After the war, Hemingway married his fourth wife, Mary Welsh, a Time magazine correspondent. Drawing on his World War II experiences, he published Across the River and Into the Trees, about a May-December romance. A subtle consideration of war in modern times, this book was less realistic and more symbolic than his previous work and was roundly attacked by critics. However, his 1952 publication of The Old Man and the Sea restored his reputation and earned Hemingway the Pulitzer Prize in 1953. In 1954, Hemingway won the Nobel Prize for Literature. The prize committee cited the power of his style, his mastery of narration, and his admiration for the individual who "fights the good fight" in a "world of reality overshadowed by violence and death."
In 1959, Hemingway bought a home in Ketchum, Idaho. In declining health from diabetes, high blood pressure, and mental depression (possibly caused by a genetic illness unrecognized at the time), he attended the Spanish bullfights in 1960 and later celebrated his 60th birthday. At the Mayo Clinic, he twice underwent electric shock treatments, which didn't help him. So great was Hemingway's stature as both a writer and legendary figure, the world mourned after his suicide by shotgun at his home in Ketchum on July 2, 1961.

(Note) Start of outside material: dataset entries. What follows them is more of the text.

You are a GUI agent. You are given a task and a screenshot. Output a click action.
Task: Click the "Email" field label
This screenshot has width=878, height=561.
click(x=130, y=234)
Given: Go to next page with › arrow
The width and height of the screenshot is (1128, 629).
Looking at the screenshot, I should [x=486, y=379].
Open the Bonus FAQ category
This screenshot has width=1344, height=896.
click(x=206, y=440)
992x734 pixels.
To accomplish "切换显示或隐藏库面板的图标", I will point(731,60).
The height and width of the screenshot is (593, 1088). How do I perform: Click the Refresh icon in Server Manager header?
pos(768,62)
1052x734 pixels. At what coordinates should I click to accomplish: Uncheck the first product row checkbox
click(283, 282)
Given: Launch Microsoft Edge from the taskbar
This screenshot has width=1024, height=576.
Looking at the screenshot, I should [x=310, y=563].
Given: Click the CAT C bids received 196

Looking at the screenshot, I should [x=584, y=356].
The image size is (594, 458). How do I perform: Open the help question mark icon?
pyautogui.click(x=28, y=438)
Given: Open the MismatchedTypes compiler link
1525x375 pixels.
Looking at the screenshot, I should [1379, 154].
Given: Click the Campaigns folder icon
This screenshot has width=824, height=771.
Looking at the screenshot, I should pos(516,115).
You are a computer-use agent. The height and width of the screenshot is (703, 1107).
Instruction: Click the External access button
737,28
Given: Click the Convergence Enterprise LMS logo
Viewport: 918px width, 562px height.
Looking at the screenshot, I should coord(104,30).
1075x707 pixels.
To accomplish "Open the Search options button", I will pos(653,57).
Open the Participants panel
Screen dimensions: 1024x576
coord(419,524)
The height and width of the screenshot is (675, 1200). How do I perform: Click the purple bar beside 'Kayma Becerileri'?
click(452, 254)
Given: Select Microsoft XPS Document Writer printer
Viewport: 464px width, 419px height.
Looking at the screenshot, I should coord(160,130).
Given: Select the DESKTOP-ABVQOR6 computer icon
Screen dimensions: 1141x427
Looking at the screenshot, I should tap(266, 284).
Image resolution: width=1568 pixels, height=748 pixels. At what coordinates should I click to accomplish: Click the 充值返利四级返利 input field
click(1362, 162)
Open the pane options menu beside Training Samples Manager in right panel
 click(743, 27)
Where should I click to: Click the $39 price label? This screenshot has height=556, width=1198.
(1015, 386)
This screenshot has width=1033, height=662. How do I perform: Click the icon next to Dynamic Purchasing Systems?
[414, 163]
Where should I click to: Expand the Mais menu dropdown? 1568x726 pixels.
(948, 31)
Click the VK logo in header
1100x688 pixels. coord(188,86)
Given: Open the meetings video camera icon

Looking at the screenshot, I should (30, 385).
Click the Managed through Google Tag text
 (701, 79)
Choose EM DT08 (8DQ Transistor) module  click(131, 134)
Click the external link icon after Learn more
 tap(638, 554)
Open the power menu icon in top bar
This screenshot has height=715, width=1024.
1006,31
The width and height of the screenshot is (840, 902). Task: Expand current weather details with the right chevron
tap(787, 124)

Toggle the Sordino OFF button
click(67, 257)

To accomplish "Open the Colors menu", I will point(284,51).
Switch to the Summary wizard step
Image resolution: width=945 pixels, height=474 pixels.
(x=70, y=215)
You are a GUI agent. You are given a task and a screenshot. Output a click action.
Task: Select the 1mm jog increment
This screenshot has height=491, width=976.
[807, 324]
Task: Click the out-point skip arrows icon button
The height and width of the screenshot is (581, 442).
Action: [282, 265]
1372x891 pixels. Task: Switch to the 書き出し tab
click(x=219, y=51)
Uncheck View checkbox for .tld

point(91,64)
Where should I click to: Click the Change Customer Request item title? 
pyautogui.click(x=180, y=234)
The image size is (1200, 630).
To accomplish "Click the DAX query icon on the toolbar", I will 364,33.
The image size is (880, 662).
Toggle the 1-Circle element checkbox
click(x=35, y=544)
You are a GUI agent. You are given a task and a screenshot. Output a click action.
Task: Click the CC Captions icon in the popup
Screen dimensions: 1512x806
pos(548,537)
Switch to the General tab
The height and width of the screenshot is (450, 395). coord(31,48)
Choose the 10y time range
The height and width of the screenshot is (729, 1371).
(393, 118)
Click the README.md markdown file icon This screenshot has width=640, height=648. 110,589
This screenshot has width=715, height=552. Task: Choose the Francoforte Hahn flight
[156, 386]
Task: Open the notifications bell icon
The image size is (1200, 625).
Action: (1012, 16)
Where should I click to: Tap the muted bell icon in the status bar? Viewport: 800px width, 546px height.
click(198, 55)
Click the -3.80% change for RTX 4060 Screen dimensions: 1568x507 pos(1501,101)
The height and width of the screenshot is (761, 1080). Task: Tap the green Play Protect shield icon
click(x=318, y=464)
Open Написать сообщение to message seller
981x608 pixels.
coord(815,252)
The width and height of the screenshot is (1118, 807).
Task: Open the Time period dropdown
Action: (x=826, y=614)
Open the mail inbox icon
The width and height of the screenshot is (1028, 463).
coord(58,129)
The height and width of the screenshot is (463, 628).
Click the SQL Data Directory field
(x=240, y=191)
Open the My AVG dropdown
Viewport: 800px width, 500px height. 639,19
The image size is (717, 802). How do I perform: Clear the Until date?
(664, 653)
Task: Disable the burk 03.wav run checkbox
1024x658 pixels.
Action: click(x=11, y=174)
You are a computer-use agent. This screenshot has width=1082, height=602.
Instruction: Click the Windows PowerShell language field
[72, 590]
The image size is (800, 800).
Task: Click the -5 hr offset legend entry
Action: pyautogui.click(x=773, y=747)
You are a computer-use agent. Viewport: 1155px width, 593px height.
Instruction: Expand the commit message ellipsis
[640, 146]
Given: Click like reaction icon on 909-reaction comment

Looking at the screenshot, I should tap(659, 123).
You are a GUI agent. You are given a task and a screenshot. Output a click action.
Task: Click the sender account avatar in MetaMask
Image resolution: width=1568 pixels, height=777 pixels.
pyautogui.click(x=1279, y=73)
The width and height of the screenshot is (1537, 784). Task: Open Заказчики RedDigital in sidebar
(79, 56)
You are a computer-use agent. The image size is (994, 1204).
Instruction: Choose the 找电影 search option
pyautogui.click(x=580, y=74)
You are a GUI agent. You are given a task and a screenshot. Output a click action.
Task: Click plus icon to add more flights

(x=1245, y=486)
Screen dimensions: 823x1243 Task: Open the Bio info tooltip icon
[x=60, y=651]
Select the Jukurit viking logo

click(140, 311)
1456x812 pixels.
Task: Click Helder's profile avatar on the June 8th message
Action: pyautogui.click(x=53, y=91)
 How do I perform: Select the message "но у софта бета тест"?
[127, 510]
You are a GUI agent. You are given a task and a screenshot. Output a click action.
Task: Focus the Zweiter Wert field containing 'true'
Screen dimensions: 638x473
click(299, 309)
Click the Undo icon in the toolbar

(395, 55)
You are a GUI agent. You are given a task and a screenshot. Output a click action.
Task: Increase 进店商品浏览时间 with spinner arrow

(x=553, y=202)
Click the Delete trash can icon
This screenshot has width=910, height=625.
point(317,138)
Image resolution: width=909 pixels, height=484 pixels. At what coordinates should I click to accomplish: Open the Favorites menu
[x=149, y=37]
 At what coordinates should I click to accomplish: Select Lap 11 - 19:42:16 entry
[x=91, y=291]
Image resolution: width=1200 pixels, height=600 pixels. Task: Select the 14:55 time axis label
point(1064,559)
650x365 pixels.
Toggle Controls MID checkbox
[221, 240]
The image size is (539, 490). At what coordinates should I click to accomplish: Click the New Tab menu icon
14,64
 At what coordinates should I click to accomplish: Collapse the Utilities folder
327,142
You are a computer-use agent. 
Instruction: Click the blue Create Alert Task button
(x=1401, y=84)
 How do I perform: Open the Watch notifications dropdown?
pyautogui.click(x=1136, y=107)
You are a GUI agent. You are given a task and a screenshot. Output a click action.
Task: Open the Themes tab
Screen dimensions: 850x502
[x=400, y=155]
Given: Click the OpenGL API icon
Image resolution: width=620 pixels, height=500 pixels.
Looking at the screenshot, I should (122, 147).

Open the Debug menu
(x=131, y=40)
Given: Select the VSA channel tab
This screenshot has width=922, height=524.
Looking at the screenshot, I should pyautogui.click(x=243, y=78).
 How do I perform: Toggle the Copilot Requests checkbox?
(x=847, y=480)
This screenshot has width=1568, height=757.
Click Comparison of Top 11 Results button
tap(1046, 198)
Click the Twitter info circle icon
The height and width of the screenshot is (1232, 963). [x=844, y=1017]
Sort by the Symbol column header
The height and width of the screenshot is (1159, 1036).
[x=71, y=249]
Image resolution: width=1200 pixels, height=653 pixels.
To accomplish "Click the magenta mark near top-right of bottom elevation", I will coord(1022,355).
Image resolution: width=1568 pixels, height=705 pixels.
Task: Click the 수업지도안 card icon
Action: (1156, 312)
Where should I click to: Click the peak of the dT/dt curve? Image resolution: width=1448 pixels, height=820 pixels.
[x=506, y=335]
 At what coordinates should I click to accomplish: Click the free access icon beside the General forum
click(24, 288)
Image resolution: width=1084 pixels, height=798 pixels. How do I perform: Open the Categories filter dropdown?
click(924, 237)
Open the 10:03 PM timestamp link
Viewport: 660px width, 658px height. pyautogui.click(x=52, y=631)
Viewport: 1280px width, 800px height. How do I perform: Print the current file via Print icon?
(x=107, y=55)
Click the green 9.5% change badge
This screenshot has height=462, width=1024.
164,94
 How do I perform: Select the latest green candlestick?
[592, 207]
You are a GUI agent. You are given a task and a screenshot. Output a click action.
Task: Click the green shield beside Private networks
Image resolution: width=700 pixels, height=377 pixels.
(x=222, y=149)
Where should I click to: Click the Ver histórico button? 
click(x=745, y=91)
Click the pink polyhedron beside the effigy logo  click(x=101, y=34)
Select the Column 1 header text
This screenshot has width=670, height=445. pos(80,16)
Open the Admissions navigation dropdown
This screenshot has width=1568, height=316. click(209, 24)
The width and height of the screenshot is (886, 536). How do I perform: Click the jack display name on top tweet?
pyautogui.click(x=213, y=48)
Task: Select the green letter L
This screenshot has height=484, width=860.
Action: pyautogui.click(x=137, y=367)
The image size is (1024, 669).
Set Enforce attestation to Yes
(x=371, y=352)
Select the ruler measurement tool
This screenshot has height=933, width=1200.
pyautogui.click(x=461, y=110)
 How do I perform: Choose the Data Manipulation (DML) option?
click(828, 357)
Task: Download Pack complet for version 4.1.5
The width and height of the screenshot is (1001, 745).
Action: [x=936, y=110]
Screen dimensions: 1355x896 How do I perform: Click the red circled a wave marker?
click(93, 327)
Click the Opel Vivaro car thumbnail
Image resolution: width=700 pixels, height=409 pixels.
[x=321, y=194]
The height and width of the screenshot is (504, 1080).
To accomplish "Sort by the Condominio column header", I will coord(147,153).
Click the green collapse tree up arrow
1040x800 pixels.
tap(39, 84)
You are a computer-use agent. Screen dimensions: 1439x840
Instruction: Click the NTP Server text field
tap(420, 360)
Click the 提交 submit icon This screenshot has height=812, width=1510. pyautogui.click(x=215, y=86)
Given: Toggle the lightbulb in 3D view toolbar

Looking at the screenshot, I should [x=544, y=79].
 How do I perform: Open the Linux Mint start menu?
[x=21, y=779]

A number of Hemingway's works were published posthumously. A Moveable Feast, published in 1964, contains striking and sometimes abusive representations of the famous literary figures Hemingway had known in Paris. Islands in the Stream, published in 1970, is a semi-autobiographical novel, set in the Caribbean, about a painter, his relationships with his family, his loneliness, and his violent death. The Dangerous Summer, published in 1985, is based on a bullfight "duel" Hemingway witnessed in Spain in 1960. The Garden of Eden, published in 1986, recounts the love affairs of two women and one man, explores complex gender issues, and has prompted many critics to reconsider earlier assessments of Hemingway's machismo.